Growing Pig Welfare: From Weaning to Finishing
Welfare of Growing Pigs: Weaning to Slaughter
The growing pig period — from weaning at approximately 28 days to slaughter at 100–120kg liveweight — represents the longest phase of the commercial pig's life (approximately 20 weeks). During this time, pigs face multiple welfare challenges including weaning stress, social disruption, competition for resources, environmental stressors, and disease pressure. Understanding and addressing these challenges is central to both welfare improvement and production efficiency.
Post-Weaning Challenges
Weaning represents one of the most significant welfare insults in pig production — a simultaneous social, nutritional, and environmental disruption:
- Separation from sow and littermates causes acute social stress
- Transition from liquid to solid feed creates nutritional challenges (post-weaning diarrhoea risk)

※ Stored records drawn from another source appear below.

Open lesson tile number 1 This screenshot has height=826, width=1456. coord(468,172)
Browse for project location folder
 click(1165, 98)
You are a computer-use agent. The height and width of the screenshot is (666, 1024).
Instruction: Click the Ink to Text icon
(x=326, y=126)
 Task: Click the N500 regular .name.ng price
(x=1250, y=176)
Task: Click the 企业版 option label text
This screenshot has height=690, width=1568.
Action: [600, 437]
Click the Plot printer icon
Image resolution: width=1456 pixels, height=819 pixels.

- Mixing with unfamiliar pigs from other litters triggers aggression
- New environment (temperature, space, bedding) adds environmental challenge
Evidence-based mitigation: Weaning at older age (28+ days), providing creep feed before weaning, and minimising litter mixing at weaning significantly reduce post-weaning stress.
Space Allowance and Welfare
Minimum legal space allowances (EU and UK Welfare of Farmed Animals Regulations) specify:
- Weaned pigs <10kg: 0.15 m²/pig
- 10–20kg: 0.20 m²/pig
- 20–30kg: 0.30 m²/pig
- 30–50kg: 0.40 m²/pig
- 50–85kg: 0.55 m²/pig
- 85–110kg: 0.65 m²/pig
- >110kg: 1.00 m²/pig
Research consistently shows that higher space allowances above legal minimums reduce aggression, improve lying behaviour, and support better immune function. The Brambell-influenced Five Domains model highlights freedom of movement as a positive welfare requirement, not merely a minimum.
Enrichment Requirements
UK law requires that pigs have permanent access to enrichment materials that are manipulable, chewable, and interest-sustaining. Best practice enrichment for growing pigs:
- Rooting materials: Deep straw, peat, compost (most effective but highest cost)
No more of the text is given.